A significant limitation of our study is the small sample size, which included only 49 participants at baseline and 46 at the 6-month follow-up visit. This limitation is particularly pronounced concerning CSF samples. The lumbar puncture procedure was designated as optional. Consequently, CSF samples were obtained from only 12 participants. As a result, the interpretation of our findings must be approached cautiously; a larger number of CSF samples would have provided a more robust basis for identifying differences compared to controls, if any. The statistical analyses have been adapted to the reduced data. Thus, it could be generalized our results. However, the unicentric nature of the study, even if limited in the sample size, also provided homogeneity to the data acquisition. Secondly, the present study neither has healthy participant controls nor participants with COVID-19 infection without cognitive complaints for neuropsychological or neuroimaging analyses. This was due to the review of the local Ethics Committee, which considered the inclusion of controls as too high of a demand. This study may face referral bias, as participants were referred by healthcare providers, potentially overrepresenting severe cases. Additionally, considering the heightened fear and anxiety surrounding COVID-19, some participants actively sought assistance and self-referred due to concerns about cognitive symptoms related to the virus. Further research should consider a more diverse and randomized sample to mitigate potential biases in interpreting the severity and prevalence of cognitive symptoms in PACS. Another limitation of the study lies in the absence of baseline cognitive assessments prior to COVID-19 infection, which could have offered valuable insights into pre- and post-infection cognitive changes. However, participants with previous cognitive impairment were excluded. Finally, we believe the current duration of this study was limited and that including a longer endpoint with greater distance between measurement intervals may be more suitable for studying PACS cognitive symptoms. However, the study was designed during the last quarter of 2020, even before the formal definition of PACS, and most studies then were designed with short follow-up periods20,64.

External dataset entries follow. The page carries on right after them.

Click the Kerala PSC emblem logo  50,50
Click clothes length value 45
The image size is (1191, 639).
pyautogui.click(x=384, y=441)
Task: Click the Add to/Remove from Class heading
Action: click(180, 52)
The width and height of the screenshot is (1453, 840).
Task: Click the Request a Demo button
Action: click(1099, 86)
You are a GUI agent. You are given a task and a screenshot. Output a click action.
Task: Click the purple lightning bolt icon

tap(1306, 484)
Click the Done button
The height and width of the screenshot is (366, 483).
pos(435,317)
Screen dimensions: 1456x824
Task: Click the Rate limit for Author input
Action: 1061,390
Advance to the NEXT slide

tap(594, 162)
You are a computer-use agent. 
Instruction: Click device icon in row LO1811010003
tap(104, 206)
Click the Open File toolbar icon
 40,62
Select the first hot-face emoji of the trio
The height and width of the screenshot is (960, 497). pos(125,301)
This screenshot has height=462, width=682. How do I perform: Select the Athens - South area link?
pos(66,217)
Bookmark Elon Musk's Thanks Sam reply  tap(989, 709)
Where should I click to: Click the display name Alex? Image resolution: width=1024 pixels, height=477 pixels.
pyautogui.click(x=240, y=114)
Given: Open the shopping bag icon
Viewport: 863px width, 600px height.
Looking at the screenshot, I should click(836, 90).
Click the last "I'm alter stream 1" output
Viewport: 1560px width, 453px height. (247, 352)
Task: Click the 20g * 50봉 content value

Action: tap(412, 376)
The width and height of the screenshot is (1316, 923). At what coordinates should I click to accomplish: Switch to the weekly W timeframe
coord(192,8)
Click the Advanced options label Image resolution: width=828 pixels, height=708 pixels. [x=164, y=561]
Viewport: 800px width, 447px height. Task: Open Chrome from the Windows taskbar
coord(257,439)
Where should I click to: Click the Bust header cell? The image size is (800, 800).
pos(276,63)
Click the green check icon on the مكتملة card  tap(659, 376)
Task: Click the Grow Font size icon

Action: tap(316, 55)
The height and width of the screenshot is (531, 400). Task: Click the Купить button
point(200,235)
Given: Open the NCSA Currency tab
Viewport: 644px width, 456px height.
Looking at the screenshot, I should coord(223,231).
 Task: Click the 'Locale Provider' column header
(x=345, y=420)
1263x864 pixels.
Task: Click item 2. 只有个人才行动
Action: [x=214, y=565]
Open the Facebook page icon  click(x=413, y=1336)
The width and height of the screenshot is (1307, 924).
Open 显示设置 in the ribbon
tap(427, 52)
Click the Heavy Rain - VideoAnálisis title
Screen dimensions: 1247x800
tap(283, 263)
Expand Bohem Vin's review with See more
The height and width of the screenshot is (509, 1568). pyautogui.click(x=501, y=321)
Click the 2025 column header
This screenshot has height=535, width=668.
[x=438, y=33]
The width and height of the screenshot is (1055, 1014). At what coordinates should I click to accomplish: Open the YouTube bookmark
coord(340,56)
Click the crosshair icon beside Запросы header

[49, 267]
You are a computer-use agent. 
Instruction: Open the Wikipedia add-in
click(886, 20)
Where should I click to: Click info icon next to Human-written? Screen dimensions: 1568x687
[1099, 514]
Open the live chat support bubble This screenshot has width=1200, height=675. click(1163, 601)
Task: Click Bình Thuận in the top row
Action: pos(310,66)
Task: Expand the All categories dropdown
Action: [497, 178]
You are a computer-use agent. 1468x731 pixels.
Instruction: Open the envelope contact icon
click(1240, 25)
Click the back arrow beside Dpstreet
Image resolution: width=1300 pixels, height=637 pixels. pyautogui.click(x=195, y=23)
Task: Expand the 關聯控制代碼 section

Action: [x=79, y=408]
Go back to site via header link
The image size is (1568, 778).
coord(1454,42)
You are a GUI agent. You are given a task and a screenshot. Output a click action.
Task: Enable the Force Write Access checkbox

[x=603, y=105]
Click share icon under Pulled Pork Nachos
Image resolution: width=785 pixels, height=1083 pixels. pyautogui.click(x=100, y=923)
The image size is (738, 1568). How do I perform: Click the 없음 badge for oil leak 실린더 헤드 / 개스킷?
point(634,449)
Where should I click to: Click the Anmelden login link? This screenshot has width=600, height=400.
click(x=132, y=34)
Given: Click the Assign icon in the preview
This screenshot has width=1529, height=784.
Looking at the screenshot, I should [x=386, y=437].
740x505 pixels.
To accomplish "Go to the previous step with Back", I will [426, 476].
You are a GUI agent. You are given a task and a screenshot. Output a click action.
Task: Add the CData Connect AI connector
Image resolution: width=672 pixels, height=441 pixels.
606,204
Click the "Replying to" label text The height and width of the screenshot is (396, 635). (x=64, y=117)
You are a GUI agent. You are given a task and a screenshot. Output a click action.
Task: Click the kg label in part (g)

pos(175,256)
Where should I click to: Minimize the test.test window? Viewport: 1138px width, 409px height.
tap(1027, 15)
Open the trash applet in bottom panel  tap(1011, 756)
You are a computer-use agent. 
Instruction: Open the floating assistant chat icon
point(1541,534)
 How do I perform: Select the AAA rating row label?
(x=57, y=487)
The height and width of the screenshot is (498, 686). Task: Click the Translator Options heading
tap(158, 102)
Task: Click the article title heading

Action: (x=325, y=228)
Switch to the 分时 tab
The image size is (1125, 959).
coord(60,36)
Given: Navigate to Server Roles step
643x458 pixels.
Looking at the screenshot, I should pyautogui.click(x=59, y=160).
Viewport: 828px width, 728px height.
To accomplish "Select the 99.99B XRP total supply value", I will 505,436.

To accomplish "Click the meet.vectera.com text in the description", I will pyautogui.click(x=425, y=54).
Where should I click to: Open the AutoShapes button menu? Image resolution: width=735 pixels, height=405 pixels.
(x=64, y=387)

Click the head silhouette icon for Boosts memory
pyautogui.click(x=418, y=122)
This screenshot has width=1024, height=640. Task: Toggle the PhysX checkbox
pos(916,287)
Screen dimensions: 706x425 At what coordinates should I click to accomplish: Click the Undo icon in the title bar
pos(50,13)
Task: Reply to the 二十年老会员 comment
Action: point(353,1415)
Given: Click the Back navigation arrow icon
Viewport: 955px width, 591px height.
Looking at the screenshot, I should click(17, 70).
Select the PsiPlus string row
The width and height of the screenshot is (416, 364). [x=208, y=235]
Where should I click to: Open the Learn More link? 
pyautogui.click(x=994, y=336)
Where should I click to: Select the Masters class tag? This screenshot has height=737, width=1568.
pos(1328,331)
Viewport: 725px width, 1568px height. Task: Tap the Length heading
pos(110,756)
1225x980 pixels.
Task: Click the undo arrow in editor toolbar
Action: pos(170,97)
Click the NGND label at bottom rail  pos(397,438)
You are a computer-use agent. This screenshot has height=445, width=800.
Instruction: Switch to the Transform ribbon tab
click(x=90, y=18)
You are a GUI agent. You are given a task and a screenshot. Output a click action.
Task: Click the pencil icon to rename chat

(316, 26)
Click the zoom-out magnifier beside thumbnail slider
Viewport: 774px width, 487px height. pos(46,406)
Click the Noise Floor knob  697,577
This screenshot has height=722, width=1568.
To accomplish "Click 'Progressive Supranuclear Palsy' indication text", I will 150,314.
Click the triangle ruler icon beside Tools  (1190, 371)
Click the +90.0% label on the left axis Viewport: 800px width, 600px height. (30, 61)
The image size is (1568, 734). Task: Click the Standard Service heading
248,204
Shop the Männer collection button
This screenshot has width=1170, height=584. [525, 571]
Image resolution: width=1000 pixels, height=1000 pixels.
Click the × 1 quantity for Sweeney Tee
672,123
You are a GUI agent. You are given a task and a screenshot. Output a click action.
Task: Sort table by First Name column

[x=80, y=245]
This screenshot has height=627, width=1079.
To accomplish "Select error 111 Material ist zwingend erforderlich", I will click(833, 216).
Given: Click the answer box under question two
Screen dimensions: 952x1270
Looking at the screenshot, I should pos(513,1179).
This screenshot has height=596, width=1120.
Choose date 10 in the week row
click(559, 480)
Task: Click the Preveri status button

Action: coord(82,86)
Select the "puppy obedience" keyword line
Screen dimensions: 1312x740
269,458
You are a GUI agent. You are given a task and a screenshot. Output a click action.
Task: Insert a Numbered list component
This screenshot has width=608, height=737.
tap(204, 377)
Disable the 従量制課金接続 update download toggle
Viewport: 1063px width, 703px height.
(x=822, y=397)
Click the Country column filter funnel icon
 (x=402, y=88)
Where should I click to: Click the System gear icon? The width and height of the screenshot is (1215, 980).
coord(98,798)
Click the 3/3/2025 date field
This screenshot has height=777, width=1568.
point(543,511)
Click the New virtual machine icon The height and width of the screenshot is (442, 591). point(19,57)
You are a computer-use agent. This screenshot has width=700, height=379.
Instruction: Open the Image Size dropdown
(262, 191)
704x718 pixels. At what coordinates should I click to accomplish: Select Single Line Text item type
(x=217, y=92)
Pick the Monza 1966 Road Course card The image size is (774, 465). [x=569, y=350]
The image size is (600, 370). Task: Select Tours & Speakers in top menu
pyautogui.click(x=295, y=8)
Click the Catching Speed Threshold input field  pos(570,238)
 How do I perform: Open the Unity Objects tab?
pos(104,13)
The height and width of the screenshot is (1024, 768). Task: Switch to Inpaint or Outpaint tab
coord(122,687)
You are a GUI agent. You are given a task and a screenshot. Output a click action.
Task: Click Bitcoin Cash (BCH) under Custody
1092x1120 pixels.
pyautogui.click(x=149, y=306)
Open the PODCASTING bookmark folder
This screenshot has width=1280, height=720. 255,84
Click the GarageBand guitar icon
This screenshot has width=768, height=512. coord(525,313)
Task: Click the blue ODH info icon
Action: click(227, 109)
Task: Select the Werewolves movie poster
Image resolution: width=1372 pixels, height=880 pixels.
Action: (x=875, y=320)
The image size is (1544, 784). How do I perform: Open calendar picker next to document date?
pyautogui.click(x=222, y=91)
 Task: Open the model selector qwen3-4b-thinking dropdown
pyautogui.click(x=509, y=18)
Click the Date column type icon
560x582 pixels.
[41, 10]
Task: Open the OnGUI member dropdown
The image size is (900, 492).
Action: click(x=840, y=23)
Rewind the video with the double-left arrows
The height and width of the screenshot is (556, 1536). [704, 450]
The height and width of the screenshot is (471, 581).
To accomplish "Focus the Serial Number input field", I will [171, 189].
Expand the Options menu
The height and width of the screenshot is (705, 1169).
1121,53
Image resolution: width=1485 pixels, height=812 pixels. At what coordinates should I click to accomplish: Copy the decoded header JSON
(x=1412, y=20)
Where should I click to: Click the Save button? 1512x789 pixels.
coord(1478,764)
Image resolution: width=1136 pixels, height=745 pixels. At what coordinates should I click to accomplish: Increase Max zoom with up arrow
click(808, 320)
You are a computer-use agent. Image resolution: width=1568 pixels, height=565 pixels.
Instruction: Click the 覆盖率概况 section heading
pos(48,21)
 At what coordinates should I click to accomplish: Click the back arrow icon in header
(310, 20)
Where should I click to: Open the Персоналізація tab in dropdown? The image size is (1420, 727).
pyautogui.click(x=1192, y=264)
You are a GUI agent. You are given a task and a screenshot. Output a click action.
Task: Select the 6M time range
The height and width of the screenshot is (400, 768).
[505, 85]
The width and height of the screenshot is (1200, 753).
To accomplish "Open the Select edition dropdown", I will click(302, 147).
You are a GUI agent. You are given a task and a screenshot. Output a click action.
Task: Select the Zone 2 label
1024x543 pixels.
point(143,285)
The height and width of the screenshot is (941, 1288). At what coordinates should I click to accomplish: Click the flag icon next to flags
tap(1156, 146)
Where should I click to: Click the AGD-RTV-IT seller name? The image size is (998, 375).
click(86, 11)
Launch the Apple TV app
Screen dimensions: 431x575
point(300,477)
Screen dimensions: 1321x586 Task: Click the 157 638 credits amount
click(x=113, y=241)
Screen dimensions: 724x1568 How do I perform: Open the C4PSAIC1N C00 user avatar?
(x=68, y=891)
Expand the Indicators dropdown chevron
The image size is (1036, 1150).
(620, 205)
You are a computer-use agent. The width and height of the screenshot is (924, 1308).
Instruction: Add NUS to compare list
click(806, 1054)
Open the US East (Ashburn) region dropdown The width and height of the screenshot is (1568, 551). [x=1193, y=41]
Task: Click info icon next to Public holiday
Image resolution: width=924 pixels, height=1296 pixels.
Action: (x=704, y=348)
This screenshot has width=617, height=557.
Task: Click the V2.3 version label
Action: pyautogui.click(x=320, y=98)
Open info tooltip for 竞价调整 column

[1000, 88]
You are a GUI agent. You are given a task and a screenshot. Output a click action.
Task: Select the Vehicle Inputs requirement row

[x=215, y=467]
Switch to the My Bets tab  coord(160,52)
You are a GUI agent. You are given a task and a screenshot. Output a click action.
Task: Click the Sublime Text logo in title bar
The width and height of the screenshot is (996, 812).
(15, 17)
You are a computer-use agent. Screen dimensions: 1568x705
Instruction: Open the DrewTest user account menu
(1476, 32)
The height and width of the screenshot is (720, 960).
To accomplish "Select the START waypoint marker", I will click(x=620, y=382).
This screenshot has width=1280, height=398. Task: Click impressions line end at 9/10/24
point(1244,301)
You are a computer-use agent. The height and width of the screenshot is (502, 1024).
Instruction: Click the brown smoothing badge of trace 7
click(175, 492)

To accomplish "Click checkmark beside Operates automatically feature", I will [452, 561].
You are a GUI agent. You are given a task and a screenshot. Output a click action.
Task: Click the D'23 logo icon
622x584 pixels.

In conclusion, our study showed cognitive impairment, mainly affecting attention/executive and verbal memory functions lasting for at least 6 months in individuals with PACS. Cognitive impairment was accompanied by depressive symptoms, apathy, anxiety, fatigue, and low health status. These findings (except for visual memory loss) were not associated with brain structural abnormalities, elevated cytokines, markers of neuronal damage, or neuronal antibodies. Given these findings, a tailored and multidisciplinary approach involving cognitive and mental health interventions is recommended for patient care. Future research is essential for understanding the enduring cognitive trajectory of PACS and the associated biological mechanisms. Longitudinal studies of extended duration will provide insights into the long-term cognitive impact. Addressing the gaps identified by our study's limitations, ongoing research endeavors are crucial to guide clinical interventions and enhance the overall management of PACS.